If you’re a nursing mom who needs a boost in your milk supply, try this dairy free lactation cookies recipe. They are so tasty, even your husband will steal a few.
A few weeks ago, I went dairy-free in an attempt to clear up a persistent rash on my newborn’s face, neck and upper chest area. The rash appeared just after he turned a month old, right after his baby acne had cleared. At first, I mistook it as a heat rash, but realized that didn’t make sense since he wasn’t out in the heat. Since dairy is the most common allergy or intolerance for breastfed babies, I crossed my fingers that this was the answer and cut dairy out of my diet.
Some breastfeeding moms go dairy free to resolve a myriad of issues. In an article about food sensitivities in babies, Kelly Mom states:
“If a breastfed baby is sensitive to a particular food, then he may be fussy after feedings, cry inconsolably for long periods, or sleep little and wake suddenly with obvious discomfort. There may be a family history of allergies. Other signs of a food allergy may include: rash, hives, eczema, sore bottom, dry skin; wheezing or asthma; congestion or cold-like symptoms; red, itchy eyes; ear infections; irritability, fussiness, colic; intestinal upsets, vomiting, constipation and/or diarrhea, or green stools with mucus or blood.”
Kelly Mom’s advice is to cut out the suspected problematic food for 2 to 3 weeks to see if you can tell a difference in your baby. Since the cow’s milk protein in dairy takes nearly two weeks to get out of a mom’s system and then up to another two weeks to make its way out of a baby’s system, it’s ideal to wait at least a month before reassessing if dairy is the culprit.
For me, I noticed a marked improvement after about 10 days of going dairy-free, and my baby’s rash has continued to lessen now that it’s been nearly 3 weeks.
Dairy free has taken some adjustments on my part. I replaced heavy cream in my coffee with Nutpods creamer or coconut cream. But I do miss my cheeses (feta, gorgonzola, cheddar, pepperjack).
Related: The Best Dairy Free Coffee Creamer
So as not to feel too depraved, as well as to satisfy my sweet tooth while boosting my milk supply, I have made a couple batches of these Dairy Free Lactation Cookies. I freeze them and pull out a couple cookies a day. I also shared a batch with a fellow breastfeeding friend and she loved them, so I thought the recipe was worth sharing.
Note: If you are not dairy free, you can substitute the shortening for softened butter and dairy free chocolate chips for regular chips.

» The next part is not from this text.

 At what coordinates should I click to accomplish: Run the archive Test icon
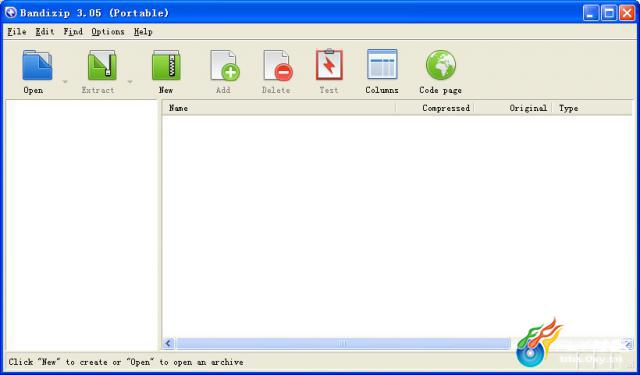point(329,64)
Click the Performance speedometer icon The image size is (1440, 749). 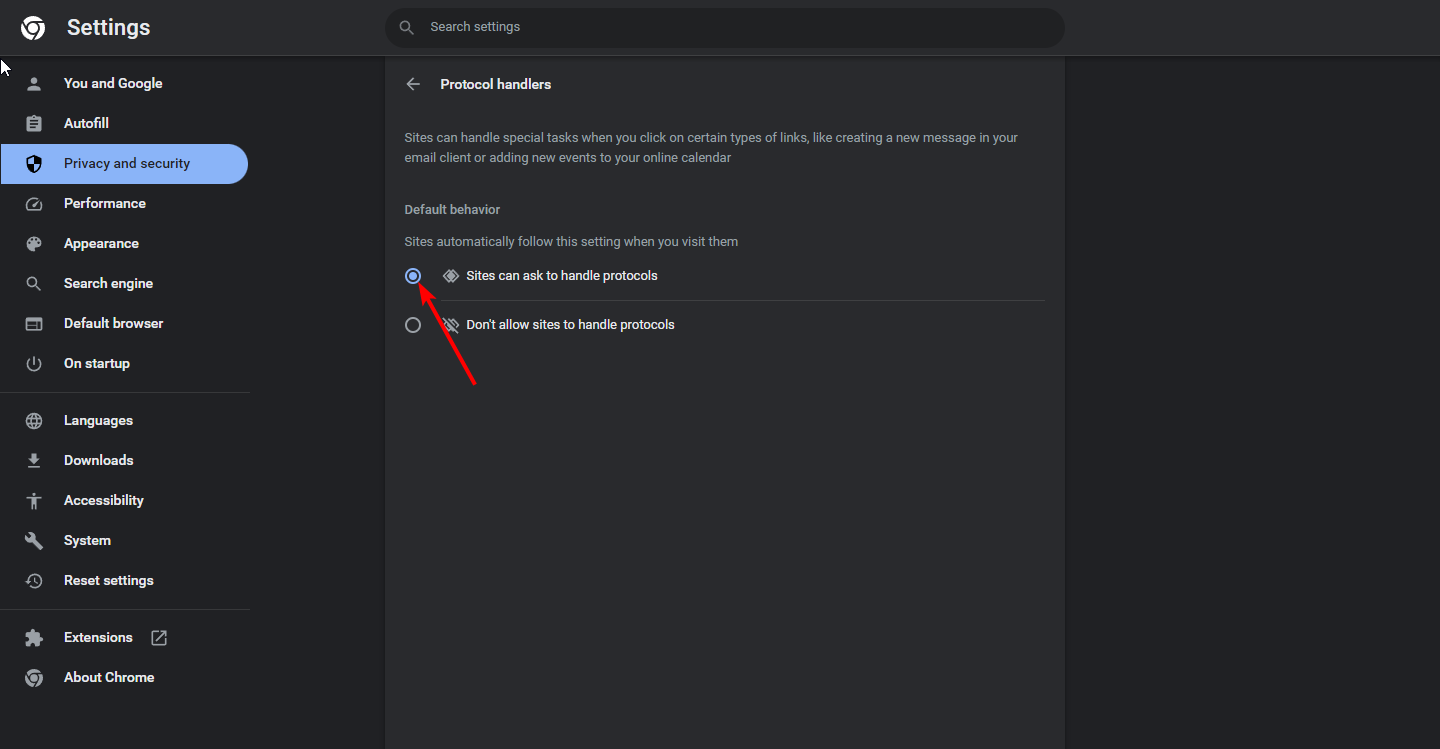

Also, if you are not breastfeeding and consume these dairy free lactation cookies, you WILL NOT LACTATE 🙂 My husband and kids are proof of this!
The Best Dairy Free Lactation Cookies
- ¼ cup shortening (I use Nutiva)
- 1 cup coconut sugar (or brown sugar)
- 2 eggs
- 1 tsp vanilla
- 1 ¼ tsp baking soda
- 1/8 tsp salt
- 2 tbsp flaxseed meal
- 4 tbsp brewers yeast (I use Solgar)
- 1 cup peanut butter
- 2 cups rolled oats
- 1 cup dairy-free chocolate chips (I use Enjoy Life dark chocolate chips)
- Preheat oven to 350 degrees.
- In a large bowl, combine shortening and sugar, then beat until creamy.
- Beat in eggs, vanilla, baking soda, salt, brewers yeast and flaxseed meal.
- Beat in peanut better until creamy.
- Stir or beat in oats and chocolate chips.
- Scoop out heaping tablespoon of dough and place about 2 inches apart on lined cookie sheet (parchment paper or silicone liner).
- Bake 10 to 11 minutes (depending on cookie size).
- Let cool on pan 3 minutes before transferring to cooling rack or counter to cool.
Makes approximately three dozen cookies.